December 1991, Sandringham Estate, Norfolk. With Christmas Eve just around the corner, Diana Frances Spencer, The Honourable Princess Diana of Wales, is struggling to reclaim her lost self, against the backdrop of the strained relationship with her husband Prince Charles and his extramarital affair with Camilla Parker-Bowles.
Having spent years trying to live up to expectations, Princess Diana reunites with her sons, Prince William and Prince Harry, and attempts to keep her chin up, bracing herself up for the imminent holiday festivities in one of the royal residences of Her Majesty The Queen Elizabeth II. However, as dreadful rumours of infidelity and divorce take a heavy toll on her marriage and increasingly-fragile mental health, vivid visions start to haunt Princess Diana–unfavourable and prophetic omens of the inevitable.
Spencer is a 2021 historical fiction psychological drama film directed by Pablo Larraín and written by Steven Knight. The film is about Princess Diana’s existential crisis during the Christmas of 1991, as she considers divorcing Prince Charles and leaving the British royal family. Kristen Stewart and Jack Farthing star as Princess Diana and Prince Charles respectively, joined by Timothy Spall, Sean Harris, and Sally Hawkins. Spencer was the last film to be distributed by STX Entertainment in the U.K. before its U.K. distributor was shut down on July 28, 2022.

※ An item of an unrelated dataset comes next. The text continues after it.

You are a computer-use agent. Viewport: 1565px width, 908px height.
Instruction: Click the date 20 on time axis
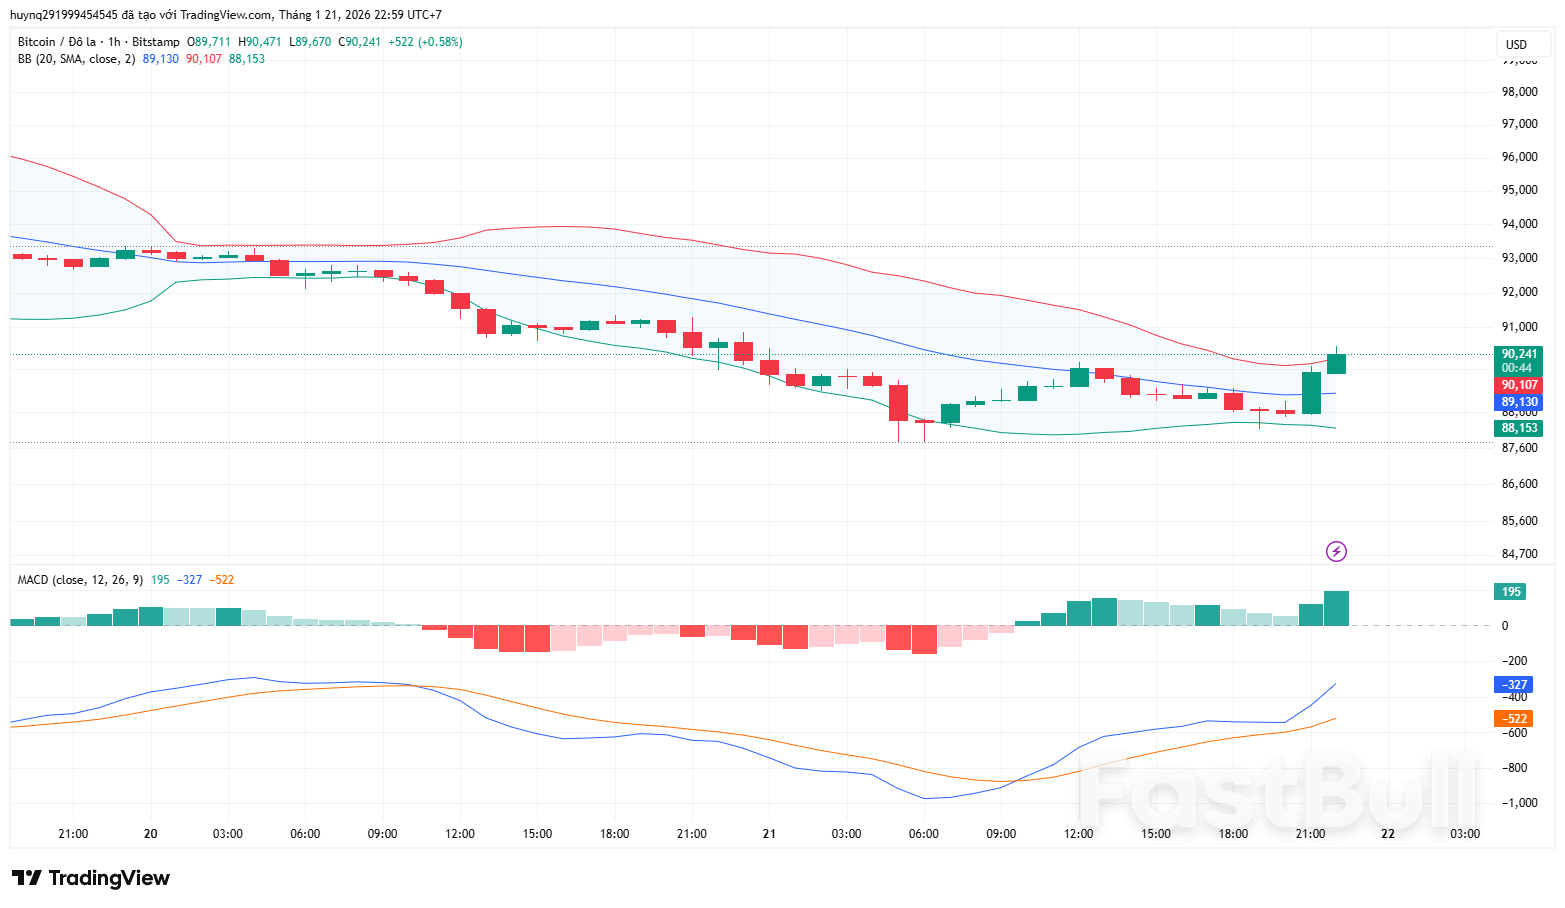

Spencer premiered at the 78th Venice International Film Festival on 3 September 2021, and was theatrically released in the United Kingdom and the United States on 5 November 2021. The film has grossed over $23 million worldwide and received generally positive reviews from critics, with Stewart’s performance garnering widespread acclaim. For her portrayal of Diana, Stewart was nominated for the Academy Award, Golden Globe Award, and Critics’ Choice Movie Award for Best Actress.
Film Review for Spencer
On Christmas Eve 1991, the British royal family prepares to spend the Christmas holidays at the Queen’s Sandringham estate in Norfolk. Among the attendees is Diana, Princess of Wales, whose marriage to Prince Charles has become strained due to his affair with Camilla Parker Bowles. The staff of Sandringham prepare for the royals’ arrival, and Diana drives around the Norfolk countryside.
On the verge of a breakdown, she avoids heading to Sandringham until running into Royal Head Chef Darren McGrady. She notes that the long-abandoned neighbouring estate, Park House, used to be her childhood home. Then she notices a scarecrow in the distance and eagerly runs towards it with a nostalgic expression. Diana takes off its jacket, which once belonged to her father John Spencer, 8th Earl Spencer, and goes back to her car.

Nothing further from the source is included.